== Segment start ==

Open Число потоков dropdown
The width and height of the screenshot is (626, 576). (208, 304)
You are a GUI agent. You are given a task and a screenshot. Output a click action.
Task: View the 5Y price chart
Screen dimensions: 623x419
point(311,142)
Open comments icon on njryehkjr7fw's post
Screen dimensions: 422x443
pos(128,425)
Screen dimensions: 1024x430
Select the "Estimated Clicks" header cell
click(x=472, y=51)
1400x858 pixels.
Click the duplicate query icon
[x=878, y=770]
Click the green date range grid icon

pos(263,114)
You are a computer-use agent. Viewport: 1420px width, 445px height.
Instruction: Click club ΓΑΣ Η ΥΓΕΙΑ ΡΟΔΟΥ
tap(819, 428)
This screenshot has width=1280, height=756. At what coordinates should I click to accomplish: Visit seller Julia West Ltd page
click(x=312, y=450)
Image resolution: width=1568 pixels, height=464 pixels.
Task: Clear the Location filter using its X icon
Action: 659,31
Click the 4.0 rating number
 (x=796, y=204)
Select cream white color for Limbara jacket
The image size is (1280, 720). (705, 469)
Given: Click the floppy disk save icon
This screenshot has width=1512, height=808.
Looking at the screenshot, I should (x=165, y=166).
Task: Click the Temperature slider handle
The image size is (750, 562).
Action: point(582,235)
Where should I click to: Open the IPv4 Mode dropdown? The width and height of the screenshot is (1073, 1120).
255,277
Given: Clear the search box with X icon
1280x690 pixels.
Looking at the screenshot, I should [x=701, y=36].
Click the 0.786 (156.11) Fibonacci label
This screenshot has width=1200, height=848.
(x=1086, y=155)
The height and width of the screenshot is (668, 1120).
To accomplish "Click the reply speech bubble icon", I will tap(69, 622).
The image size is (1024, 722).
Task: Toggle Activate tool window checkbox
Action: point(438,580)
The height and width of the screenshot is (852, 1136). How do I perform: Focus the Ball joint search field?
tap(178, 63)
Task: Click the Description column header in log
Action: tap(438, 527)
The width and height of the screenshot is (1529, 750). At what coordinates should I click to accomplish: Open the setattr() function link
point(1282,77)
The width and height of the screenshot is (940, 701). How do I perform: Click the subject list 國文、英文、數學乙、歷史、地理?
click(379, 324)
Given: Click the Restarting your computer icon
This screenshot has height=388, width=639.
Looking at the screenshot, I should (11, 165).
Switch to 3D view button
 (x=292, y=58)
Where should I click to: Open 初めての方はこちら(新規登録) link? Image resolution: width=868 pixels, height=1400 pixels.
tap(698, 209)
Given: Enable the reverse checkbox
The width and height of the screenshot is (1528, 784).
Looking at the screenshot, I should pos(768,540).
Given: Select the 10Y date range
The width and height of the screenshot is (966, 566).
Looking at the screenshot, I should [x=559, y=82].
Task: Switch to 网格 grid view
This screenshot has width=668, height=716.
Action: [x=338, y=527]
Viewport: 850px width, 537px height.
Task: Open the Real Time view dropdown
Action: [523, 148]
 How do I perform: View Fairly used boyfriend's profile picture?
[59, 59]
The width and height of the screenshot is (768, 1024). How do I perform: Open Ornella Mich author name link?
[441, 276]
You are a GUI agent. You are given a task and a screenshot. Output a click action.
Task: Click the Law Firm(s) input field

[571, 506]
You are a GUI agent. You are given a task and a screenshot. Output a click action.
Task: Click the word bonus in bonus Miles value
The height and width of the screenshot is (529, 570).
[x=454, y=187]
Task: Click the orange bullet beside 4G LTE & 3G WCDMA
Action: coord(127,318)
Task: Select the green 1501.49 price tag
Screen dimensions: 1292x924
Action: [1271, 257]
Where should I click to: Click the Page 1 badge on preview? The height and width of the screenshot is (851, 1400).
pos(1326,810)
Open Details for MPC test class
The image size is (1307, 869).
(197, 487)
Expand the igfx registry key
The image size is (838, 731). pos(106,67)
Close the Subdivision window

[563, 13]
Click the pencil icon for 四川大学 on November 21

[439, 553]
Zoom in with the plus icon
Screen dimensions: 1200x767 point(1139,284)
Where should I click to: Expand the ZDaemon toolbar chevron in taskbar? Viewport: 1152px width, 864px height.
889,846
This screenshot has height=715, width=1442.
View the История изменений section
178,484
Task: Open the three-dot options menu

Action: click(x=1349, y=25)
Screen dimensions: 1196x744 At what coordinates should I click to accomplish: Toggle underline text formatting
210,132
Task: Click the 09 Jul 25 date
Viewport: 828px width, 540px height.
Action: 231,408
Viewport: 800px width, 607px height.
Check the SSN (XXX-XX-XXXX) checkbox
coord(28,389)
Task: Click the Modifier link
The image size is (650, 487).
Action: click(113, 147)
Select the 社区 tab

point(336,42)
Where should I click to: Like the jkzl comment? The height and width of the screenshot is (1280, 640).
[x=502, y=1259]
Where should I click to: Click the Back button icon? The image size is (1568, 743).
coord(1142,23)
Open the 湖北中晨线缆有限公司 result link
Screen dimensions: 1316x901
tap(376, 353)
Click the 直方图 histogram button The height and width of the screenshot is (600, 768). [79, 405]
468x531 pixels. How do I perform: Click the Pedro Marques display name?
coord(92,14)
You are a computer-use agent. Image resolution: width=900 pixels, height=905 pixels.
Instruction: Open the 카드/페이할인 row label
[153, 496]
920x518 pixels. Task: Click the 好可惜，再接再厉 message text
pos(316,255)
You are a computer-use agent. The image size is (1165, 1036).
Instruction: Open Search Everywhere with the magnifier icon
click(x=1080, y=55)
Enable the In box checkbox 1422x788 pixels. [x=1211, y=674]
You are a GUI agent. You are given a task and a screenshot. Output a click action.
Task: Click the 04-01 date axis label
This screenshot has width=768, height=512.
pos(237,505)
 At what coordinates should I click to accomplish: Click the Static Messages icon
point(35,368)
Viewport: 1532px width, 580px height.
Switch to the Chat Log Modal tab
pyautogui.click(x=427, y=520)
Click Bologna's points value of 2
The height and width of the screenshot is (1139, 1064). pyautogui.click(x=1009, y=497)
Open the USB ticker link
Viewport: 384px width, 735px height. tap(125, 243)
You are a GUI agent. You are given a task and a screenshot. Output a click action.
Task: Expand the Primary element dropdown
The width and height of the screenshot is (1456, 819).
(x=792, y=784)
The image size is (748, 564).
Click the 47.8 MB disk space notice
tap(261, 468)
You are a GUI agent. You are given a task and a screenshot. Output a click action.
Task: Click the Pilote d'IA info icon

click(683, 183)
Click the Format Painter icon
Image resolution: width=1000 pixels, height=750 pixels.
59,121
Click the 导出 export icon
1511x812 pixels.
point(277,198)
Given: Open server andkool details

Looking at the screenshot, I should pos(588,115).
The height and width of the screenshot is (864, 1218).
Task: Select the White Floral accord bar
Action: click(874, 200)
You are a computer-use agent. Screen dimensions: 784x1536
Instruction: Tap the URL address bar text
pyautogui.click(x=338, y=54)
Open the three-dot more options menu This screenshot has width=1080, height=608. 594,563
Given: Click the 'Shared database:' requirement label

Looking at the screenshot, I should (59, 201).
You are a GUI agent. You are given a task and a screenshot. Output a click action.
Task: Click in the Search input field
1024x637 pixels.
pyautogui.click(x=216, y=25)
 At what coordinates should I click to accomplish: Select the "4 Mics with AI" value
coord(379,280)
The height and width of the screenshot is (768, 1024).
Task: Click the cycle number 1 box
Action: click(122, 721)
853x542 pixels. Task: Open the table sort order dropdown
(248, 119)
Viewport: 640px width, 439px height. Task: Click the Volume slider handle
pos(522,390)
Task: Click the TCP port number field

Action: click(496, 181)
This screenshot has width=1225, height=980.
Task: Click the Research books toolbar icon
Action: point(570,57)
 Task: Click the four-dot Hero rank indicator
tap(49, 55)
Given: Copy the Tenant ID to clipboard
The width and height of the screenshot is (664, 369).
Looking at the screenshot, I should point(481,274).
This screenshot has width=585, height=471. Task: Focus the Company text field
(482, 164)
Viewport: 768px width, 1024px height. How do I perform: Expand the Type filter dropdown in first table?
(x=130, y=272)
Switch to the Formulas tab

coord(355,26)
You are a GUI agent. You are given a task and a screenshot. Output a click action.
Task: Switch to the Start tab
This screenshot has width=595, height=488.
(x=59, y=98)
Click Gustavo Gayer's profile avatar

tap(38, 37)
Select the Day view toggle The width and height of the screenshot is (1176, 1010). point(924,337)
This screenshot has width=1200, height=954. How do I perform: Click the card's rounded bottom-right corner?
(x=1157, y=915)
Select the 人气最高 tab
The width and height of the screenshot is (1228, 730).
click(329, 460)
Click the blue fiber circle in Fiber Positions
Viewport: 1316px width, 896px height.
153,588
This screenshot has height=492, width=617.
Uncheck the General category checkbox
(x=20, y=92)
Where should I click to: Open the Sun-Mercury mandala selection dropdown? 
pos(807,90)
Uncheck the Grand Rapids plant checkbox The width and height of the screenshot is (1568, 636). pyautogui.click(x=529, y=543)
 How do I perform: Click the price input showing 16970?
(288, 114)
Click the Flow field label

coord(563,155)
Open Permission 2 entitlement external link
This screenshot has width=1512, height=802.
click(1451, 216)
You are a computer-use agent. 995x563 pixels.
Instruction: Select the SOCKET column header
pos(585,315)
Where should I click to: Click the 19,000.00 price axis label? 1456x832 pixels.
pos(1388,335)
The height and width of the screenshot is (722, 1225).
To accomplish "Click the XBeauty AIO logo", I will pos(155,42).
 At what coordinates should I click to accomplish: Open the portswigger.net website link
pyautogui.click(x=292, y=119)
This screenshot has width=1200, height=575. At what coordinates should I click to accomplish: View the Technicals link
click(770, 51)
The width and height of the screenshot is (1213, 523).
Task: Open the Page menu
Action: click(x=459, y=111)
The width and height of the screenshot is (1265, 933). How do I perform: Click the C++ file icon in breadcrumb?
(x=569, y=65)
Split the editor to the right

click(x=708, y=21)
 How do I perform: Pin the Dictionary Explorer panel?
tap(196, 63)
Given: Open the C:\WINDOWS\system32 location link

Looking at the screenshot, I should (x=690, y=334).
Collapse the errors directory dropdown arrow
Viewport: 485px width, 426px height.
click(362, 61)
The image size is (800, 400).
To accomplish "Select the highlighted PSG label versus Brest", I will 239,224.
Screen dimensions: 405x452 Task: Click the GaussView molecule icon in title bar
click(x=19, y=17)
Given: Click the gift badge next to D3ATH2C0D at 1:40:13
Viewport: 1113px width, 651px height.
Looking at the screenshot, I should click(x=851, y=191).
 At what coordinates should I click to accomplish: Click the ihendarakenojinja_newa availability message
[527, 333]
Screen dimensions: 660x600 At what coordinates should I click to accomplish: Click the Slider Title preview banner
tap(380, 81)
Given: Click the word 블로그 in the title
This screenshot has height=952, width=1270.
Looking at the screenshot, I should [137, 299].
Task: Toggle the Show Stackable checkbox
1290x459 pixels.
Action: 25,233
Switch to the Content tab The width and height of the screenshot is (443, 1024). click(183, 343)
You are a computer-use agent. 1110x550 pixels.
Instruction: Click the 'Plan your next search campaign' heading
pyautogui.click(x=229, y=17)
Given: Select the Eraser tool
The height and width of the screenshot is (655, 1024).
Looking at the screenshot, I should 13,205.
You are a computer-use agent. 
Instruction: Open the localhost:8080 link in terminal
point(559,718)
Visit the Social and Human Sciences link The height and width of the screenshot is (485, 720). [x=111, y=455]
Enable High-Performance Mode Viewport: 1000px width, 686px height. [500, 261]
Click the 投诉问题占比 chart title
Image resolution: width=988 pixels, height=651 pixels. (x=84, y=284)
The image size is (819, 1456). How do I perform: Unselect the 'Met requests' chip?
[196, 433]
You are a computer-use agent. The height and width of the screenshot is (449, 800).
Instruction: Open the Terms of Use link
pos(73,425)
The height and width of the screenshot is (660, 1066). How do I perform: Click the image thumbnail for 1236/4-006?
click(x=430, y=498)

== Segment end ==

Requirement:
Could you retype exactly the lines above, starting at the line that contains "1400x858 pixels." and ending at the line that contains "Given: Click the Restarting", and nothing more?

Response to this task:
1400x858 pixels.
Click the duplicate query icon
[x=878, y=770]
Click the green date range grid icon

pos(263,114)
You are a computer-use agent. Viewport: 1420px width, 445px height.
Instruction: Click club ΓΑΣ Η ΥΓΕΙΑ ΡΟΔΟΥ
tap(819, 428)
This screenshot has width=1280, height=756. At what coordinates should I click to accomplish: Visit seller Julia West Ltd page
click(x=312, y=450)
Image resolution: width=1568 pixels, height=464 pixels.
Task: Clear the Location filter using its X icon
Action: 659,31
Click the 4.0 rating number
 (x=796, y=204)
Select cream white color for Limbara jacket
The image size is (1280, 720). (705, 469)
Given: Click the floppy disk save icon
This screenshot has width=1512, height=808.
Looking at the screenshot, I should (x=165, y=166).
Task: Click the Temperature slider handle
The image size is (750, 562).
Action: point(582,235)
Where should I click to: Open the IPv4 Mode dropdown? The width and height of the screenshot is (1073, 1120).
255,277
Given: Clear the search box with X icon
1280x690 pixels.
Looking at the screenshot, I should [x=701, y=36].
Click the 0.786 (156.11) Fibonacci label
This screenshot has width=1200, height=848.
(x=1086, y=155)
The height and width of the screenshot is (668, 1120).
To accomplish "Click the reply speech bubble icon", I will tap(69, 622).
The image size is (1024, 722).
Task: Toggle Activate tool window checkbox
Action: point(438,580)
The height and width of the screenshot is (852, 1136). How do I perform: Focus the Ball joint search field?
tap(178, 63)
Task: Click the Description column header in log
Action: tap(438, 527)
The width and height of the screenshot is (1529, 750). At what coordinates should I click to accomplish: Open the setattr() function link
point(1282,77)
The width and height of the screenshot is (940, 701). How do I perform: Click the subject list 國文、英文、數學乙、歷史、地理?
click(379, 324)
Given: Click the Restarting your computer icon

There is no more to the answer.